__Exercise objective__.
Please output the lines below as a Markdown table with the columns Row and Line, numbering each row and leaving out any blank lines.

__Information supplied__.
◇ ◇ ◇ ◇

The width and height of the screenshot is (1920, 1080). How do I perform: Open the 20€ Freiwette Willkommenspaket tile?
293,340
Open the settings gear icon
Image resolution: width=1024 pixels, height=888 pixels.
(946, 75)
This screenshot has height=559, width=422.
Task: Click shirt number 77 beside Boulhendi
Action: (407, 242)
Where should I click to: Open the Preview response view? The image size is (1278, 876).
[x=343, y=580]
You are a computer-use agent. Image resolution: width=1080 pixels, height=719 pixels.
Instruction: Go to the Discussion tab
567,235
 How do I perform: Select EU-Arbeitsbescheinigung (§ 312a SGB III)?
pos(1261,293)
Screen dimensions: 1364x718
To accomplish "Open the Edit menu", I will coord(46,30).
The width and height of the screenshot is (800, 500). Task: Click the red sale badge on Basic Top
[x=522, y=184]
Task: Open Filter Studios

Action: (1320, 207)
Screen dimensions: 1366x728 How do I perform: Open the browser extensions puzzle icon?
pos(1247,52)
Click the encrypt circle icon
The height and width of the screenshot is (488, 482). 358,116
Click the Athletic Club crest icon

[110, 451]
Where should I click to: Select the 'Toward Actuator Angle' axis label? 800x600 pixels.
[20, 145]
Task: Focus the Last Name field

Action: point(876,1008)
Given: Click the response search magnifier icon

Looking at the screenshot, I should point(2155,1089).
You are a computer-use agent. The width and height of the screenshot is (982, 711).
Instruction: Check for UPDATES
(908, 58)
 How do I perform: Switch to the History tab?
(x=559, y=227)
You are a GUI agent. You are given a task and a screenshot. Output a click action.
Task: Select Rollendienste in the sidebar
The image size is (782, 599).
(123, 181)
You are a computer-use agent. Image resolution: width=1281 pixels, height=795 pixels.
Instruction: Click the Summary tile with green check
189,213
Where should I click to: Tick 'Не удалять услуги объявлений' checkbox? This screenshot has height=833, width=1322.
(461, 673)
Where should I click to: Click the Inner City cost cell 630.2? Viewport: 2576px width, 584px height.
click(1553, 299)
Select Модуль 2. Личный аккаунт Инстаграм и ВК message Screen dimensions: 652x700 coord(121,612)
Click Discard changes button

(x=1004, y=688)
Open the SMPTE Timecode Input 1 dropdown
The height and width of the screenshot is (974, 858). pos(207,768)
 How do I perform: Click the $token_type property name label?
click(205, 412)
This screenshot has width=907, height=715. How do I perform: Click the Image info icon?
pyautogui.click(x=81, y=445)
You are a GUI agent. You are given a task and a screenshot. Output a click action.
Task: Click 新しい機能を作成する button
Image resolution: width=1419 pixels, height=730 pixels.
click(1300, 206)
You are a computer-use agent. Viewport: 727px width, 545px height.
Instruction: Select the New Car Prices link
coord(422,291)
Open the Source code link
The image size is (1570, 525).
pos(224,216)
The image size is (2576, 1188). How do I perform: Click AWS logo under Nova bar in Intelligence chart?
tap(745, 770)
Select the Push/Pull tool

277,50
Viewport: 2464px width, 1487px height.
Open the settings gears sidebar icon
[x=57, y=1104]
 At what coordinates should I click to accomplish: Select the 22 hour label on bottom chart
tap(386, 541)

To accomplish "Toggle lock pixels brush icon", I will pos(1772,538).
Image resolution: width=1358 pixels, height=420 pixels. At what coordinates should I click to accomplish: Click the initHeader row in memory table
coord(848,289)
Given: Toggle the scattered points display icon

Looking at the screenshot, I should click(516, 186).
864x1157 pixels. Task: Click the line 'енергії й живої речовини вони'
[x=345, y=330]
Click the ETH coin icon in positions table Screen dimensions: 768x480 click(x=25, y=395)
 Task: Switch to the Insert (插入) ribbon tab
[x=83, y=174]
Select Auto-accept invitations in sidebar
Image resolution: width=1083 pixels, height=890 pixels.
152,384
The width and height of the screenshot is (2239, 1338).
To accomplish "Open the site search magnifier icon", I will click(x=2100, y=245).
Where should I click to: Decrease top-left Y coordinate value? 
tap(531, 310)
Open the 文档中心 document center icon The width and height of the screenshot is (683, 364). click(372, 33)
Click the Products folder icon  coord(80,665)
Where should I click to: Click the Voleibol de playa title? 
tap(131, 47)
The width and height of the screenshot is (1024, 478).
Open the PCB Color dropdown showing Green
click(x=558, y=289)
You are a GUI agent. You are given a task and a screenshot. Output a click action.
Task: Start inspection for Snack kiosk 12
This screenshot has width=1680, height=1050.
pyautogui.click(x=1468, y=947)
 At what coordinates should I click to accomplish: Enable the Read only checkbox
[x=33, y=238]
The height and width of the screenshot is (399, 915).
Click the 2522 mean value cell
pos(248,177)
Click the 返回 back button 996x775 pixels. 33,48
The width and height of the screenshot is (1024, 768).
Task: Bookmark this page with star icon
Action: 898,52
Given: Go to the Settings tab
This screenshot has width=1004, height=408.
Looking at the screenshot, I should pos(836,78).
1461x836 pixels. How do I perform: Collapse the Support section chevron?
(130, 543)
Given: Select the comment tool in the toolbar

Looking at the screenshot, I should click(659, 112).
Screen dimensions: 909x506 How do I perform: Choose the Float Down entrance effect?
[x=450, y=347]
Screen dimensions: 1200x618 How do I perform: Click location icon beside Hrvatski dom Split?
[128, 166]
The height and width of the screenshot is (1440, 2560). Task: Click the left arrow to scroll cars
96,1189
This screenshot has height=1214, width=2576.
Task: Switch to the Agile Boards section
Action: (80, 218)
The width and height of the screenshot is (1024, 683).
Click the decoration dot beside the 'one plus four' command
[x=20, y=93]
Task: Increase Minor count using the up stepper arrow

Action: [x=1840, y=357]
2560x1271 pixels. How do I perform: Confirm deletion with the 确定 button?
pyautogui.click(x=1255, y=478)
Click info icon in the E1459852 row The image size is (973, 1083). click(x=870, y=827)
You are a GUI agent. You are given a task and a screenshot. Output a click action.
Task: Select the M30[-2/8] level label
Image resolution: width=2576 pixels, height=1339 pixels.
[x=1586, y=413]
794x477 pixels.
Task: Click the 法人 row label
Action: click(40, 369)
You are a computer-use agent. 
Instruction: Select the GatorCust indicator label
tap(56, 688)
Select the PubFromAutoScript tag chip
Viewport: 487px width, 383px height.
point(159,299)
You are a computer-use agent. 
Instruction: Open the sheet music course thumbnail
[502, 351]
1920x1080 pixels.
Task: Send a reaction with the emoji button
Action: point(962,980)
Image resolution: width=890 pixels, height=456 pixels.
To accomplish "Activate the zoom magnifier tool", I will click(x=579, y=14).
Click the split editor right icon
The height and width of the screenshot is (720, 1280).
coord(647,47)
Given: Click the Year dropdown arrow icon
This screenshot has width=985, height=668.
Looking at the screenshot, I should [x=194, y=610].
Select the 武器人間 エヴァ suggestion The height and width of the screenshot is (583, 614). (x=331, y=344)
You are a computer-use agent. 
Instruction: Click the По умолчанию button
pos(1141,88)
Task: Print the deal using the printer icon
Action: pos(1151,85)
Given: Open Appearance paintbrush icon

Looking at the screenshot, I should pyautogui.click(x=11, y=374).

◇ ◇ ◇ ◇

__Solved problem__.
| Row | Line |
|---|---|
| 1 | The width and height of the screenshot is (1920, 1080). How do I perform: Open the 20€ Freiwette Willkommenspaket tile? |
| 2 | 293,340 |
| 3 | Open the settings gear icon |
| 4 | Image resolution: width=1024 pixels, height=888 pixels. |
| 5 | (946, 75) |
| 6 | This screenshot has height=559, width=422. |
| 7 | Task: Click shirt number 77 beside Boulhendi |
| 8 | Action: (407, 242) |
| 9 | Where should I click to: Open the Preview response view? The image size is (1278, 876). |
| 10 | [x=343, y=580] |
| 11 | You are a computer-use agent. Image resolution: width=1080 pixels, height=719 pixels. |
| 12 | Instruction: Go to the Discussion tab |
| 13 | 567,235 |
| 14 |  How do I perform: Select EU-Arbeitsbescheinigung (§ 312a SGB III)? |
| 15 | pos(1261,293) |
| 16 | Screen dimensions: 1364x718 |
| 17 | To accomplish "Open the Edit menu", I will coord(46,30). |
| 18 | The width and height of the screenshot is (800, 500). Task: Click the red sale badge on Basic Top |
| 19 | [x=522, y=184] |
| 20 | Task: Open Filter Studios |
| 21 | Action: (1320, 207) |
| 22 | Screen dimensions: 1366x728 How do I perform: Open the browser extensions puzzle icon? |
| 23 | pos(1247,52) |
| 24 | Click the encrypt circle icon |
| 25 | The height and width of the screenshot is (488, 482). 358,116 |
| 26 | Click the Athletic Club crest icon |
| 27 | [110, 451] |
| 28 | Where should I click to: Select the 'Toward Actuator Angle' axis label? 800x600 pixels. |
| 29 | [20, 145] |
| 30 | Task: Focus the Last Name field |
| 31 | Action: point(876,1008) |
| 32 | Given: Click the response search magnifier icon |
| 33 | Looking at the screenshot, I should point(2155,1089). |
| 34 | You are a computer-use agent. The width and height of the screenshot is (982, 711). |
| 35 | Instruction: Check for UPDATES |
| 36 | (908, 58) |
| 37 |  How do I perform: Switch to the History tab? |
| 38 | (x=559, y=227) |
| 39 | You are a GUI agent. You are given a task and a screenshot. Output a click action. |
| 40 | Task: Select Rollendienste in the sidebar |
| 41 | The image size is (782, 599). |
| 42 | (123, 181) |
| 43 | You are a computer-use agent. Image resolution: width=1281 pixels, height=795 pixels. |
| 44 | Instruction: Click the Summary tile with green check |
| 45 | 189,213 |
| 46 | Where should I click to: Tick 'Не удалять услуги объявлений' checkbox? This screenshot has height=833, width=1322. |
| 47 | (461, 673) |
| 48 | Where should I click to: Click the Inner City cost cell 630.2? Viewport: 2576px width, 584px height. |
| 49 | click(1553, 299) |
| 50 | Select Модуль 2. Личный аккаунт Инстаграм и ВК message Screen dimensions: 652x700 coord(121,612) |
| 51 | Click Discard changes button |
| 52 | (x=1004, y=688) |
| 53 | Open the SMPTE Timecode Input 1 dropdown |
| 54 | The height and width of the screenshot is (974, 858). pos(207,768) |
| 55 |  How do I perform: Click the $token_type property name label? |
| 56 | click(205, 412) |
| 57 | This screenshot has width=907, height=715. How do I perform: Click the Image info icon? |
| 58 | pyautogui.click(x=81, y=445) |
| 59 | You are a GUI agent. You are given a task and a screenshot. Output a click action. |
| 60 | Task: Click 新しい機能を作成する button |
| 61 | Image resolution: width=1419 pixels, height=730 pixels. |
| 62 | click(1300, 206) |
| 63 | You are a computer-use agent. Viewport: 727px width, 545px height. |
| 64 | Instruction: Select the New Car Prices link |
| 65 | coord(422,291) |
| 66 | Open the Source code link |
| 67 | The image size is (1570, 525). |
| 68 | pos(224,216) |
| 69 | The image size is (2576, 1188). How do I perform: Click AWS logo under Nova bar in Intelligence chart? |
| 70 | tap(745, 770) |
| 71 | Select the Push/Pull tool |
| 72 | 277,50 |
| 73 | Viewport: 2464px width, 1487px height. |
| 74 | Open the settings gears sidebar icon |
| 75 | [x=57, y=1104] |
| 76 |  At what coordinates should I click to accomplish: Select the 22 hour label on bottom chart |
| 77 | tap(386, 541) |
| 78 | To accomplish "Toggle lock pixels brush icon", I will pos(1772,538). |
| 79 | Image resolution: width=1358 pixels, height=420 pixels. At what coordinates should I click to accomplish: Click the initHeader row in memory table |
| 80 | coord(848,289) |
| 81 | Given: Toggle the scattered points display icon |
| 82 | Looking at the screenshot, I should click(516, 186). |
| 83 | 864x1157 pixels. Task: Click the line 'енергії й живої речовини вони' |
| 84 | [x=345, y=330] |
| 85 | Click the ETH coin icon in positions table Screen dimensions: 768x480 click(x=25, y=395) |
| 86 |  Task: Switch to the Insert (插入) ribbon tab |
| 87 | [x=83, y=174] |
| 88 | Select Auto-accept invitations in sidebar |
| 89 | Image resolution: width=1083 pixels, height=890 pixels. |
| 90 | 152,384 |
| 91 | The width and height of the screenshot is (2239, 1338). |
| 92 | To accomplish "Open the site search magnifier icon", I will click(x=2100, y=245). |
| 93 | Where should I click to: Decrease top-left Y coordinate value?  |
| 94 | tap(531, 310) |
| 95 | Open the 文档中心 document center icon The width and height of the screenshot is (683, 364). click(372, 33) |
| 96 | Click the Products folder icon  coord(80,665) |
| 97 | Where should I click to: Click the Voleibol de playa title?  |
| 98 | tap(131, 47) |
| 99 | The width and height of the screenshot is (1024, 478). |
| 100 | Open the PCB Color dropdown showing Green |
| 101 | click(x=558, y=289) |
| 102 | You are a GUI agent. You are given a task and a screenshot. Output a click action. |
| 103 | Task: Start inspection for Snack kiosk 12 |
| 104 | This screenshot has width=1680, height=1050. |
| 105 | pyautogui.click(x=1468, y=947) |
| 106 |  At what coordinates should I click to accomplish: Enable the Read only checkbox |
| 107 | [x=33, y=238] |
| 108 | The height and width of the screenshot is (399, 915). |
| 109 | Click the 2522 mean value cell |
| 110 | pos(248,177) |
| 111 | Click the 返回 back button 996x775 pixels. 33,48 |
| 112 | The width and height of the screenshot is (1024, 768). |
| 113 | Task: Bookmark this page with star icon |
| 114 | Action: 898,52 |
| 115 | Given: Go to the Settings tab |
| 116 | This screenshot has width=1004, height=408. |
| 117 | Looking at the screenshot, I should pos(836,78). |
| 118 | 1461x836 pixels. How do I perform: Collapse the Support section chevron? |
| 119 | (130, 543) |
| 120 | Given: Select the comment tool in the toolbar |
| 121 | Looking at the screenshot, I should click(659, 112). |
| 122 | Screen dimensions: 909x506 How do I perform: Choose the Float Down entrance effect? |
| 123 | [x=450, y=347] |
| 124 | Screen dimensions: 1200x618 How do I perform: Click location icon beside Hrvatski dom Split? |
| 125 | [128, 166] |
| 126 | The height and width of the screenshot is (1440, 2560). Task: Click the left arrow to scroll cars |
| 127 | 96,1189 |
| 128 | This screenshot has height=1214, width=2576. |
| 129 | Task: Switch to the Agile Boards section |
| 130 | Action: (80, 218) |
| 131 | The width and height of the screenshot is (1024, 683). |
| 132 | Click the decoration dot beside the 'one plus four' command |
| 133 | [x=20, y=93] |
| 134 | Task: Increase Minor count using the up stepper arrow |
| 135 | Action: [x=1840, y=357] |
| 136 | 2560x1271 pixels. How do I perform: Confirm deletion with the 确定 button? |
| 137 | pyautogui.click(x=1255, y=478) |
| 138 | Click info icon in the E1459852 row The image size is (973, 1083). click(x=870, y=827) |
| 139 | You are a GUI agent. You are given a task and a screenshot. Output a click action. |
| 140 | Task: Select the M30[-2/8] level label |
| 141 | Image resolution: width=2576 pixels, height=1339 pixels. |
| 142 | [x=1586, y=413] |
| 143 | 794x477 pixels. |
| 144 | Task: Click the 法人 row label |
| 145 | Action: click(40, 369) |
| 146 | You are a computer-use agent.  |
| 147 | Instruction: Select the GatorCust indicator label |
| 148 | tap(56, 688) |
| 149 | Select the PubFromAutoScript tag chip |
| 150 | Viewport: 487px width, 383px height. |
| 151 | point(159,299) |
| 152 | You are a computer-use agent.  |
| 153 | Instruction: Open the sheet music course thumbnail |
| 154 | [502, 351] |
| 155 | 1920x1080 pixels. |
| 156 | Task: Send a reaction with the emoji button |
| 157 | Action: point(962,980) |
| 158 | Image resolution: width=890 pixels, height=456 pixels. |
| 159 | To accomplish "Activate the zoom magnifier tool", I will click(x=579, y=14). |
| 160 | Click the split editor right icon |
| 161 | The height and width of the screenshot is (720, 1280). |
| 162 | coord(647,47) |
| 163 | Given: Click the Year dropdown arrow icon |
| 164 | This screenshot has width=985, height=668. |
| 165 | Looking at the screenshot, I should [x=194, y=610]. |
| 166 | Select the 武器人間 エヴァ suggestion The height and width of the screenshot is (583, 614). (x=331, y=344) |
| 167 | You are a computer-use agent.  |
| 168 | Instruction: Click the По умолчанию button |
| 169 | pos(1141,88) |
| 170 | Task: Print the deal using the printer icon |
| 171 | Action: pos(1151,85) |
| 172 | Given: Open Appearance paintbrush icon |
| 173 | Looking at the screenshot, I should pyautogui.click(x=11, y=374). |